Hydroxyacetic acid (HOCH \(_{2}\) COOH ) is obtained by (a) the reduction of acetic acid by LiAlH (b) the hydrolysis of ethylene chlorohydrin, by aqueous alkali (c) the reaction of \(\mathrm{CH}_{3} \mathrm{CHO}\) with HCN followed by acid hydrolysis (d) Cannizzaro reaction of glyoxal.

LiAlH (lithium aluminium hydride) is a reducing agent commonly used to reduce carboxylic acids to primary alcohols. However, in the case of acetic acid (CH\(_{3}\)COOH), the reduction would result in ethanol (CH\(_{3}\)CH\(_{2}\)OH), not Hydroxyacetic acid (HOCH\(_{2}\)COOH). So, option (a) is not the correct answer.

Ethylene chlorohydrin is a chlorinated derivative of ethylene glycol (ClCH\(_{2}\)CH\(_{2}\)OH). Upon hydrolysis with aqueous alkali, the chlorine atom is replaced with a hydroxyl group, resulting in ethylene glycol (HOCH\(_{2}\)CH\(_{2}\)OH). So, option (b) is also not the correct answer.

Acetaldehyde (CH\(_{3}\)CHO) reaction with HCN (hydrogen cyanide) yields an addition product, which is CH\(_{3}\)CHOH \(\mathrm{CN}\). Acid hydrolysis of the cyanide group yields corresponding carboxylic acid. The product formed will be Hydroxyacetic acid (HOCH\(_{2}\)COOH). Thus, option (c) is the correct answer.

The Cannizzaro reaction is a disproportionation reaction where an aldehyde without an alpha-hydrogen atom is treated with a strong base.
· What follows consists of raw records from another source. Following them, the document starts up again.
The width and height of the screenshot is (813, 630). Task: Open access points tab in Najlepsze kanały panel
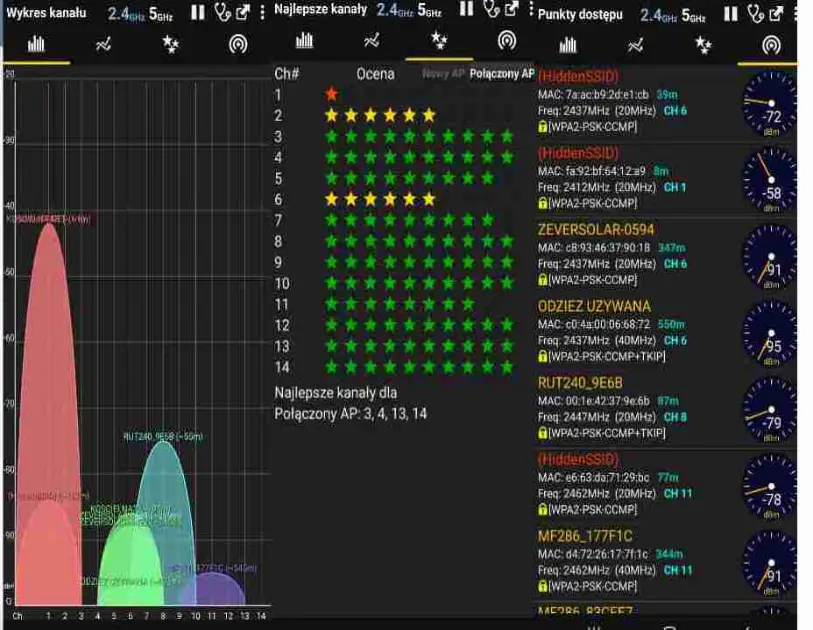(507, 41)
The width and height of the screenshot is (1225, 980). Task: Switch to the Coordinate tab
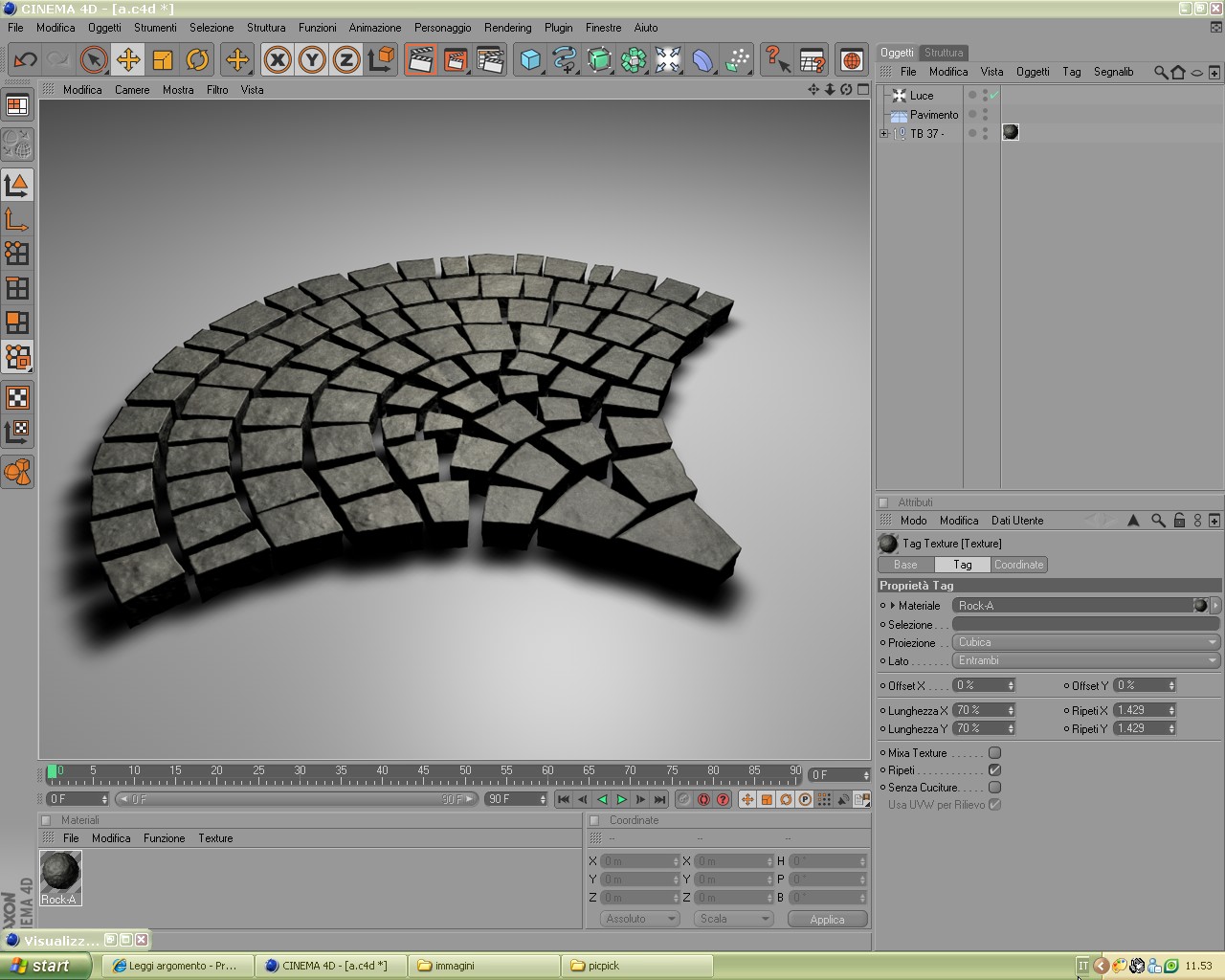(x=1018, y=565)
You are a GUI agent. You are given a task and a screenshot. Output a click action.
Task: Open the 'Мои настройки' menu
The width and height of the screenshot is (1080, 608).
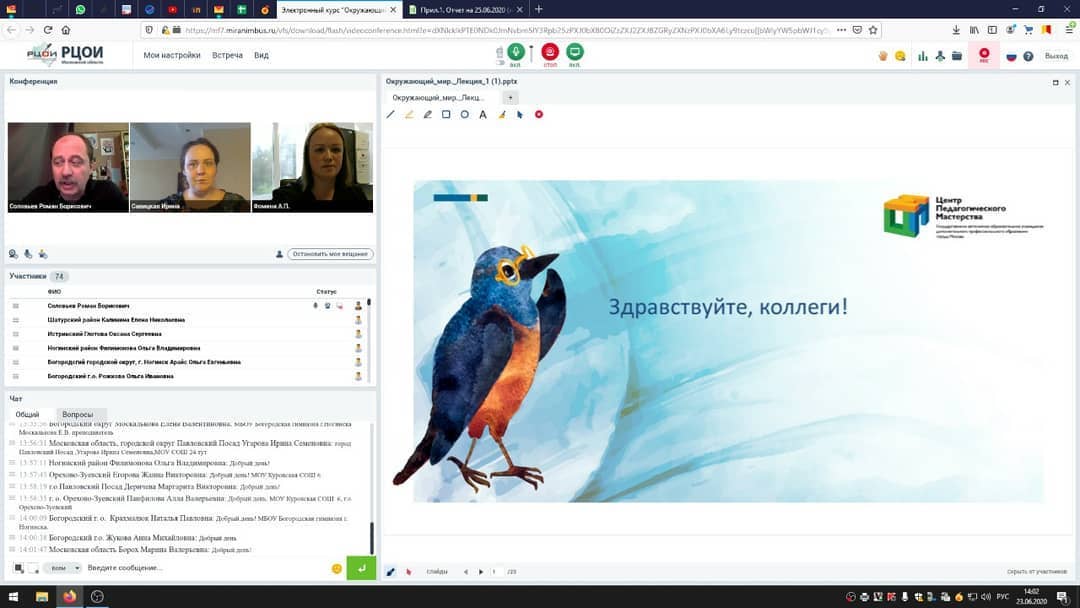(172, 56)
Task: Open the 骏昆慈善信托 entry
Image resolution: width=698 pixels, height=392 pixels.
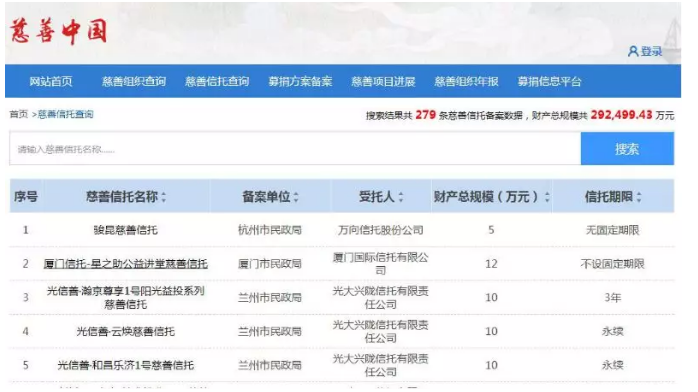Action: (126, 230)
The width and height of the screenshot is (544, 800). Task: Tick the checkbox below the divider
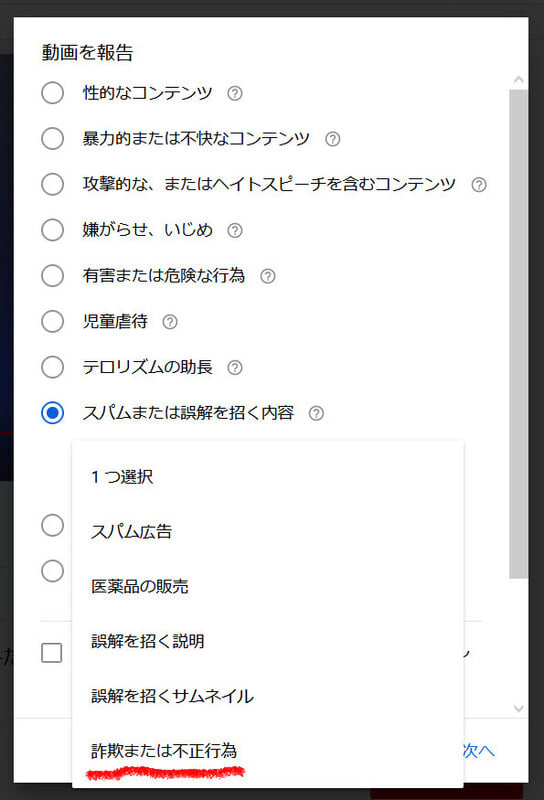[x=52, y=653]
The aldehyde is both oxidized to a carboxylic acid and reduced to an alcohol. In the case of glyoxal (OCH \(_{2}\) CHO), the resulting products would be glycolic acid (HOCH\(_{2}\)COOH) and ethylene glycol (HOCH\(_{2}\)CH\(_{2}\)OH). Although one product is the desired Hydroxyacetic acid (HOCH\(_{2}\)COOH), the mechanism of the reaction does not match with the correct answer. So, option (d) is not the correct answer. In conclusion, Hydroxyacetic acid (HOCH\(_{2}\)COOH) can be obtained by the reaction of \(\mathrm{CH}_{3} \mathrm{CHO}\) with HCN followed by acid hydrolysis, which corresponds to option (c).